## WHAT YOU WILL DO
Pick up the account of the City to Shore bike ride after its last sentence and keep it going.

City to Shore finishers!

The ride is a two-day event and we had originally planned to camp beach-side upon our arrival in Ocean City.  After a week of rainy-weather forecasts we booked a hotel room at the last-minute.  This meant less gear to schlep with us so when the alarm went off at 4:00am on Saturday morning the bikes were already packed and ready to go.  We set off through empty city streets toward the light rail that would take us to the start line.  We had a quick pit-stop at the 24-hour convenience store to pick up coffee drinks (have YOU ever tried to bike at 4:00am without caffeine??)  We shared the train car with several other cyclists and more got on at each stop.

We're going to do what now?

The starting line was conveniently located at the Cherry Hill train station’s massive parking lot.  Bright street lights pierced the pre-dawn darkness, thousands of cyclists milled about waiting for the start and the line for the porta-potties seemed to stretch on forever.  We had arrived early enough to join the first wave of “century cyclists”– people like us who wanted to add an extra 25 mile loop to their day to bring that day’s mileage up to 100 miles.  Unfortunately the aforementioned line prevented us from setting off early so we ended up waiting at the head of a mess of about 6,500 cyclists for the “official start”.  As we waited in the fairly quiet queue we heard someone’s over-inflated tire burst with an impressive “PSSSSSSSSSSST”, bummer!

Sunrise at the starting line

Waiting to roll

Finally we were on the road at the official start time of 6:40am.  The route wound through sleepy Cherry Hill neighborhoods and into the countryside.  We slipped past fields still blanketed in mist, a cloudy sky preventing the sun from peeking out to burn off the morning dew.  The miles seemed to fly by quickly and I gleefully called out each mile marker.  We soon pulled into the first rest stop for a potty break and some breakfast.

The Whiz Palace

Feeling energized from some bananas and Cliff bars we almost decided to skip the next rest stop to keep our rhythm up.  But as we breezed past the rest stop entrance I heard a volunteer shouting “THIS IS THE LUNCH STOP!”  I’m not one to pass up free lunch so we quickly pulled over to scope it out.  There were huge tents set up with boxes and boxes of prepared sandwiches, ants-on-a-log and fruit.  Another tent had freshly grilled chicken sandwiches and all the fixin’s.  Normally I would have gone crazy on all this good stuff but it will still only 9:30am and a chicken sandwich did not sound appealing.  So I grabbed some stuff to eat later while Pat the “Iron Stomach” Kelley inhaled two chicken sandwiches.  We both grabbed a few extra Cliff bars, a habit that would continue throughout the ride.

9:30am "lunch"

## STORED RECORDS

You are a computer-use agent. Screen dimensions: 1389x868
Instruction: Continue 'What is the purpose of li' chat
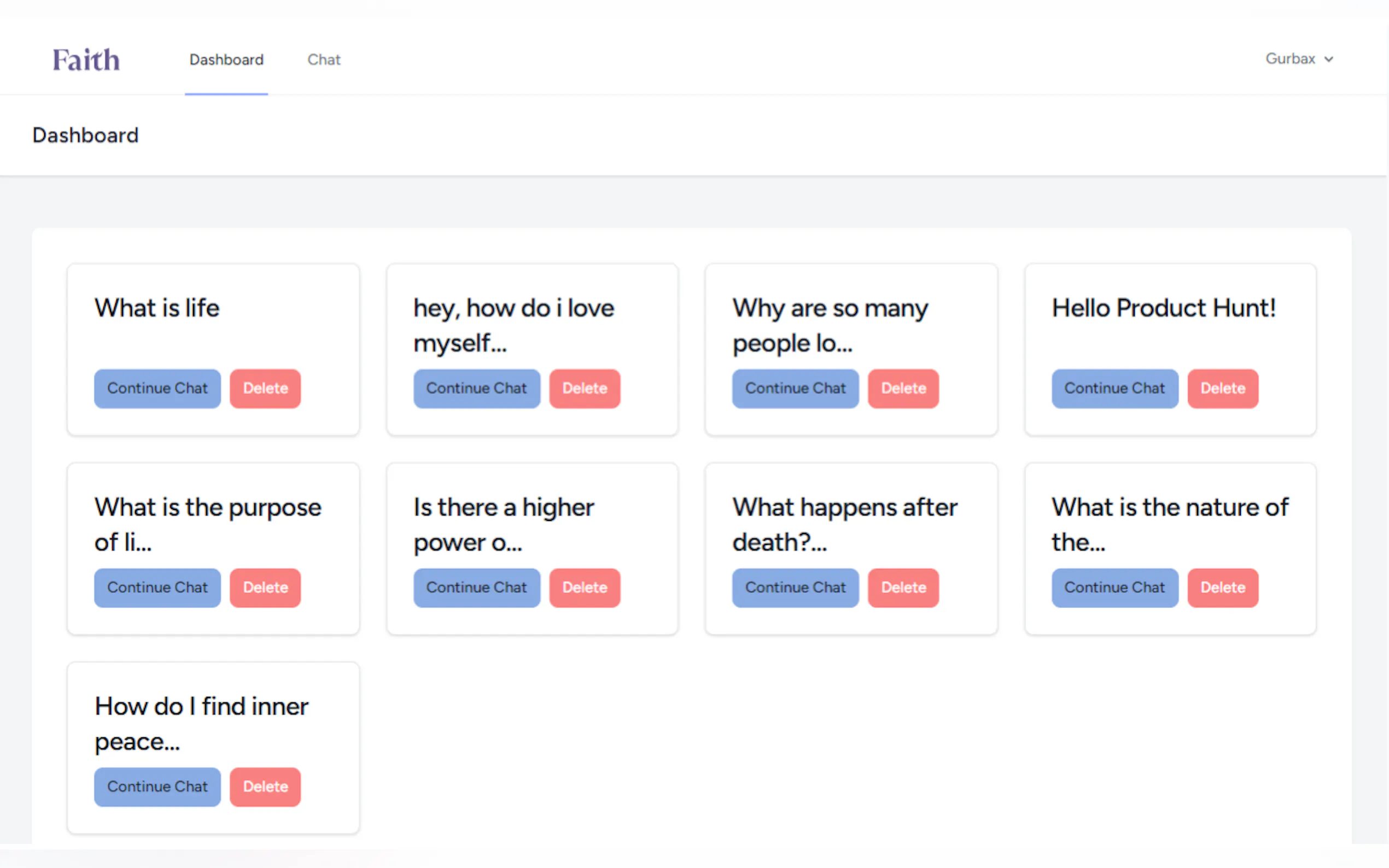[157, 588]
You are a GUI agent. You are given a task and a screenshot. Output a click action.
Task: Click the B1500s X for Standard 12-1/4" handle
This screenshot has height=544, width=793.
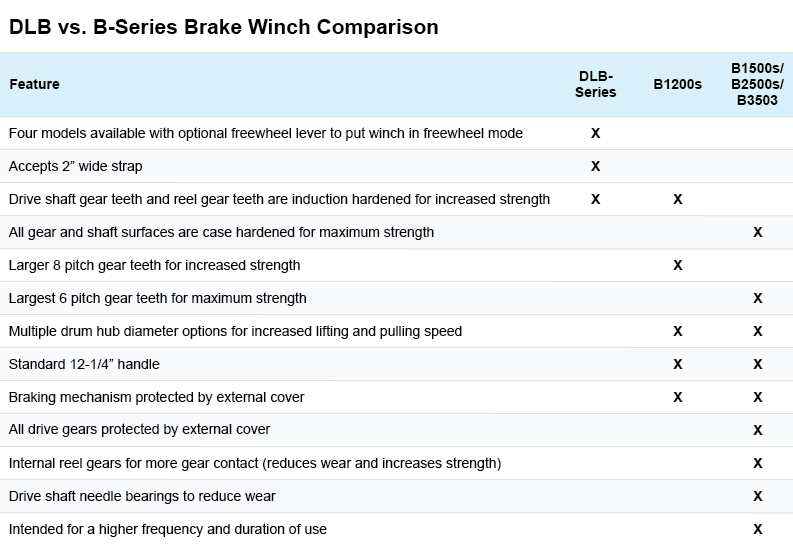tap(758, 364)
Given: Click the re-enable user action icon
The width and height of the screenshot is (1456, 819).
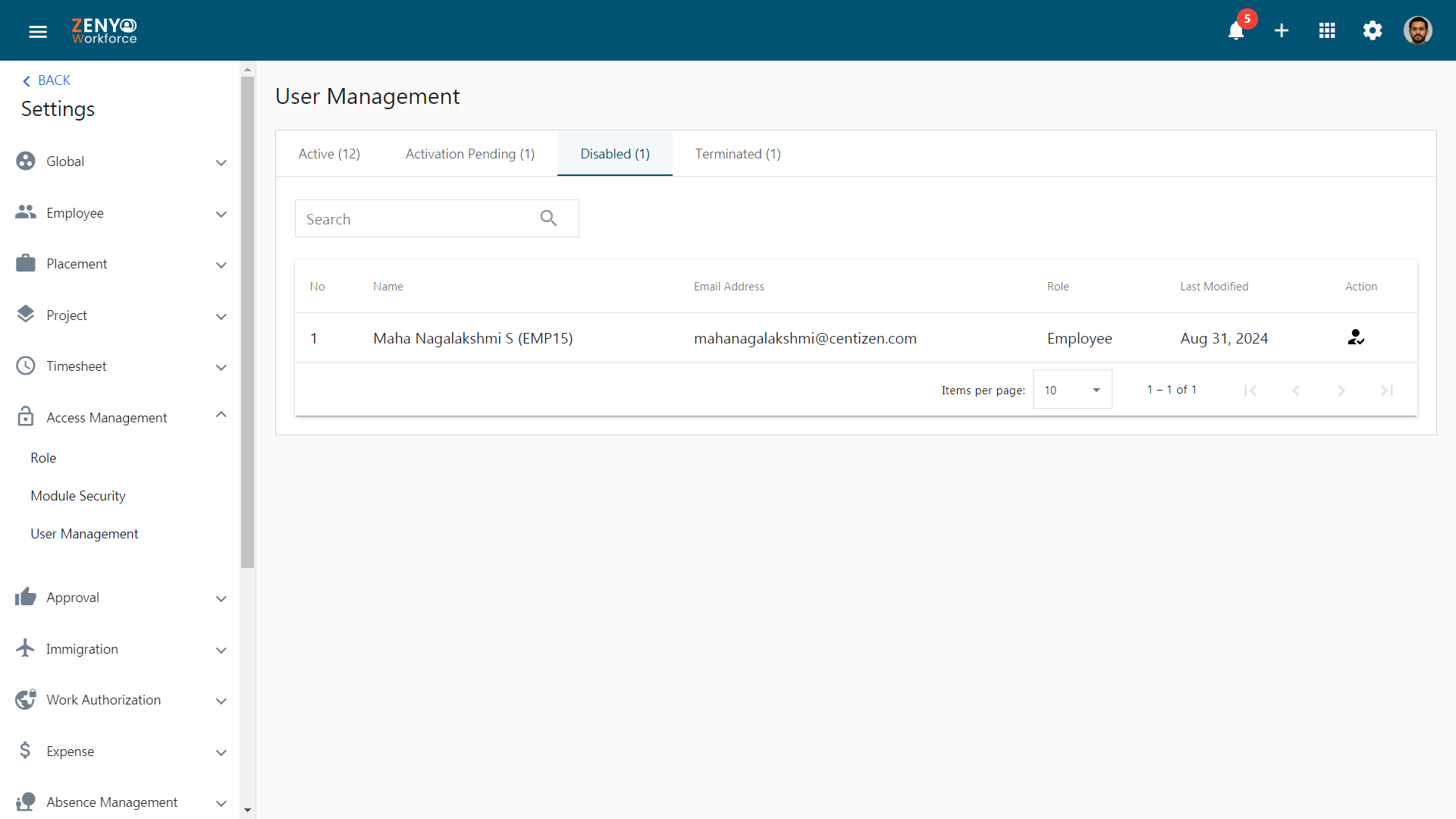Looking at the screenshot, I should point(1356,337).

## OUTPUT OF THE TASK
The next dozen miles rolled past easily on the mostly flat course.  We flew past NJ’s famous blueberry fields, some of which are surrounded by gigantic Jurassic Park-style fences.  I made pterodactyl noises for a few miles to entertain us.  Soon we found ourselves at the turn-off for the Century Loop.  The loop was scheduled to close at 11:00 but we were there with plenty of time to spare and we eagerly turned off to join the “hardcore” cyclists.  As we chugged along I noticed that there were very few ladies on the Century Loop.  C’mon girls!

Feel the burn! 45.5 miles to go!

There was a really nice rest stop on the Century Loop.  Kids enthusiastically filled our water bottles and handed out energy bars.  There was a feeling of camaraderie but also pending exhaustion among the cyclists.  I ate my lunch and felt instantly better.  We picked up some “Century Cyclist” patches and hit the road again.  After 15 more miles we were dropped back onto the regular route.  At first I thought I was having deja vu but then realized we had joined the regular route a few miles BEFORE the Century Loop turn off.

We're feeling OK!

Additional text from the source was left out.